Marketing tactics to bring Clutch into the fold included going to the Women’s March to hand out fliers (she closed the shop on a Saturday, one of the busiest days of the week for them, so that everyone could attend) and running a special for Black History Month called “Hidden Figures No More” — $45 for an oil change and a manicure.

Then there’s the matter of hiring stylists and nail techs. Banks has three right now; she’d like to have something like 10, but she’s having trouble finding people who can do nails and are passionate about her mission and brand. When I visited, she was dealing with the fact that one of her stylists wasn’t wearing her uniform to work — a blue-collared mechanic shirt with a patch that says “Clutch.” “People are complex as shit,” says Banks. “I’d rather work with a machine.”

Still, it’s a human problem that Banks is tackling. Ninety-eight percent of auto mechanics are men. Nearly 80 percent of car owners and leasers in one survey think that auto shops are more likely to recommend unnecessary money-making repairs to women. “I’m not an automotive company,” she says. “I’m a female empowerment company.” The pitch: “By being our customer, you are helping in making history.”

Photo: Woodson Legacy

I think about what I’m buying for $15 plus tip as I select Madame President from a Kerry Washington-branded OPI collection for my manicure; as I wash my cuticle cream off my hands in a sink with a tire around it; as I hang my coat on a tiny, bent, Etsy-bought wrench. Banks tells me about the commercials she shot recently with Ford, in which she introduces herself as the owner of Girls Auto Clinic, tests out an Edge Titanium SUV on camera, and talks about “why I think it’s good for women.” She wants to partner with more big brands: After sitting next to a Mattel executive at the Makers Conference earlier in February (Banks was a speaker), she’s been dreaming of a SheCanic Barbie.
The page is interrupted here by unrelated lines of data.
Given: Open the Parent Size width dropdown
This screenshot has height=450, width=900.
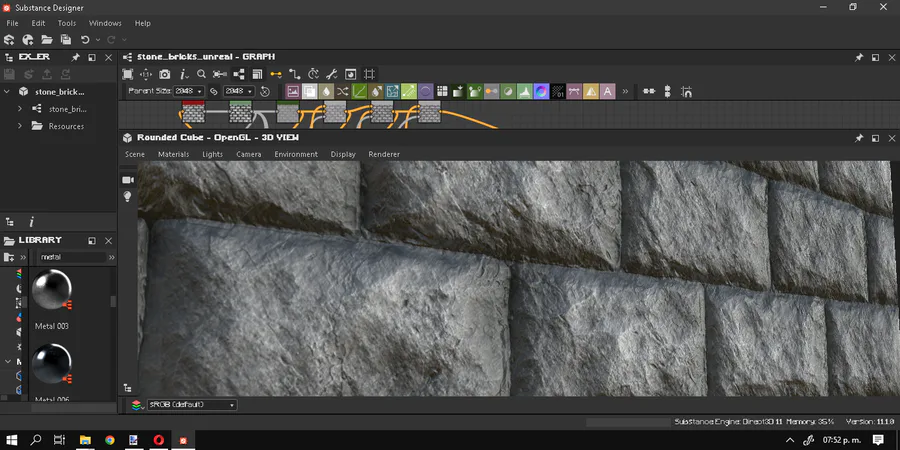Looking at the screenshot, I should coord(189,92).
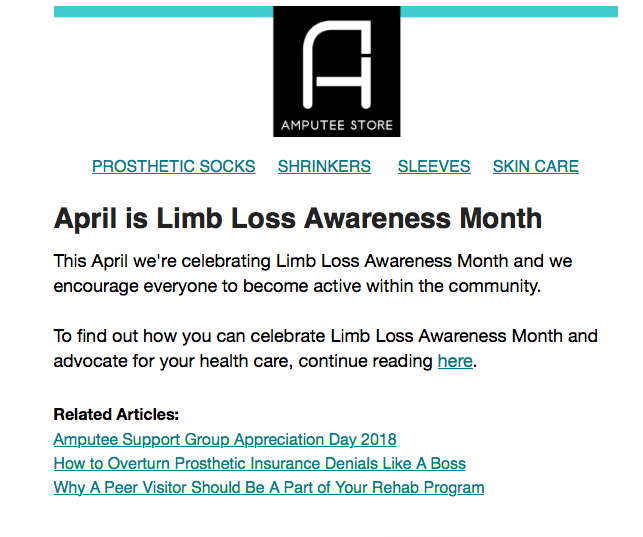
Task: Follow the 'here' link to continue reading
Action: pos(455,361)
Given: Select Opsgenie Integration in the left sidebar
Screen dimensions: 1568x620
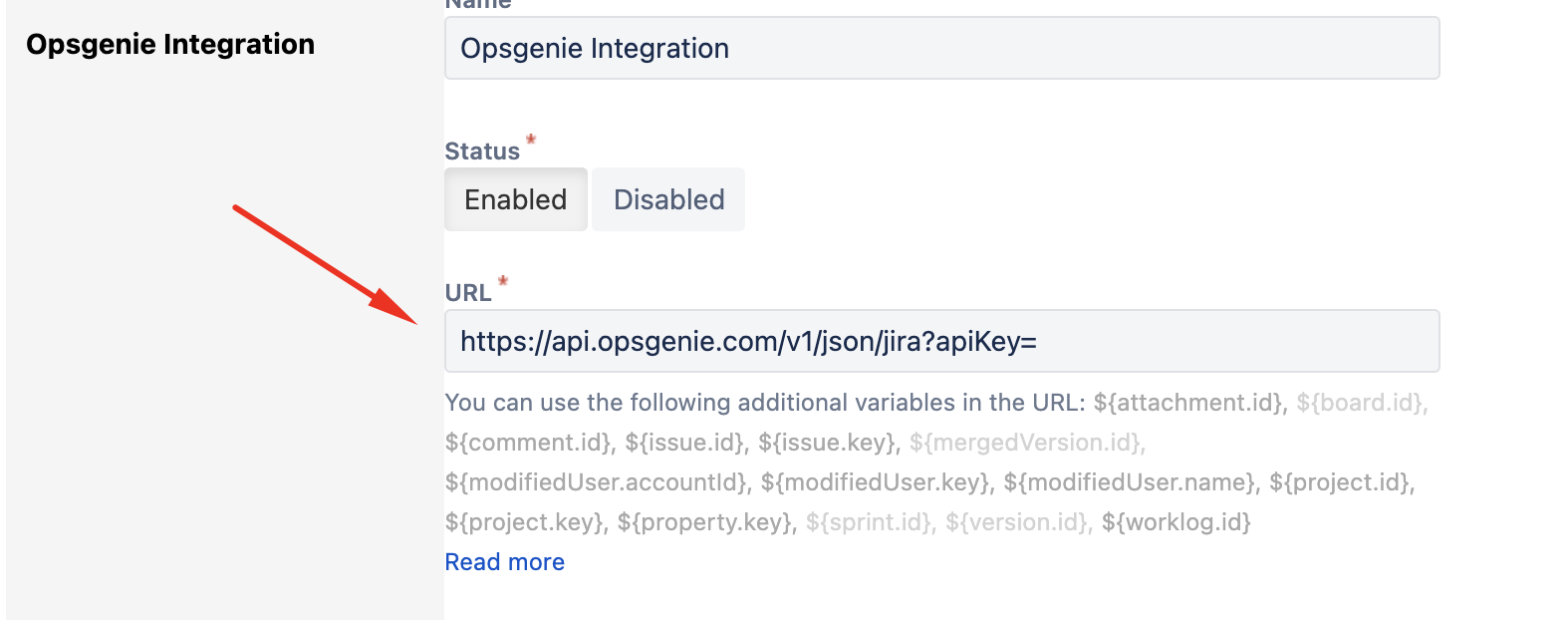Looking at the screenshot, I should point(170,44).
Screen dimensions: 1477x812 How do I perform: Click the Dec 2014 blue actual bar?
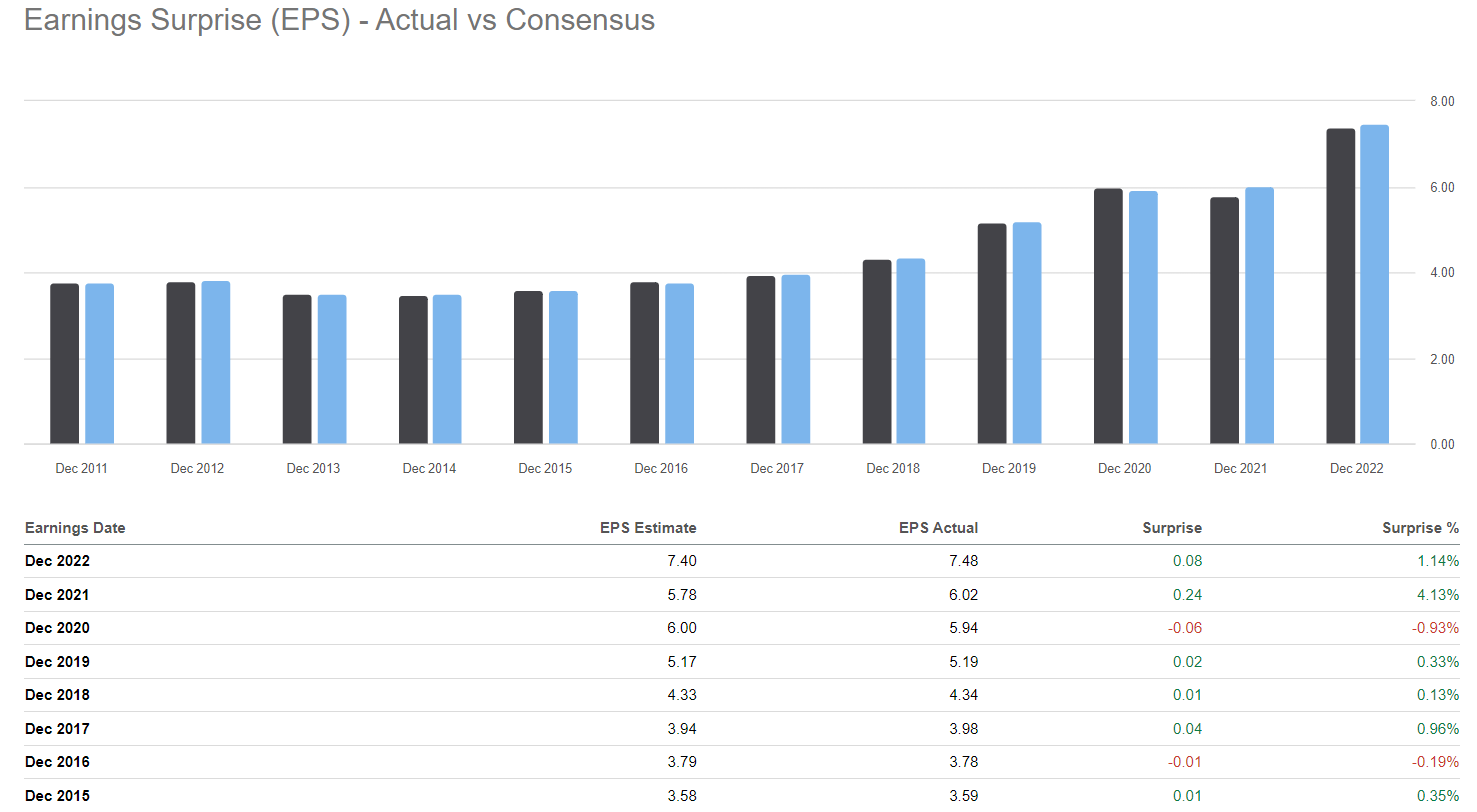point(447,369)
I’ve been pitched the decorative trappings of empowerment so many ways lately that they can make me kind of tired. What I really want is a world that will not try to push me or anyone else out of spaces that have been historically claimed by men.

Both the trappings and the not-pushing are knitted into Banks’s business. Teaching someone how her car works is power. Creating physical space for women to feel comfortable where they have previously not is power. Hiring women at all levels of your business, as Banks has, is power. “We need to see women in positions of influence,” she says. She has ambitions to open more shops — Girls Auto Clinics and Clutch Beauty Bars dotting the nation. It’s a corporate-partnership-friendly version of empowerment that could help her get there.

For now, watching the women at the shop checking in with customers on the salon side about the status of their cars, I think of a Jalopnik post from a few years ago titled “The Seven Kinds of Female Mechanics According to Stock Photos.” One is a sweaty woman who looks as though she’s about to shove a wrench up her short shorts. Another is a woman in a pristine blue dress with nary a dot of grease in sight. Only toward the end of the list is there a woman actually working in normal clothes and with adequate gear. “These photos do exist!” reads the post. “They're just overwhelmed by all the other ridiculous ones.”

In her shop, Banks has created a prototype of another image; with her Girls Auto Clinic brand, she’s founded a replication machine that could spread that image all over the country. It’s of a woman who not just fixes cars, but owns the shop. Who not just owns the shop, but adorns it with the things she loves, the way she might her home.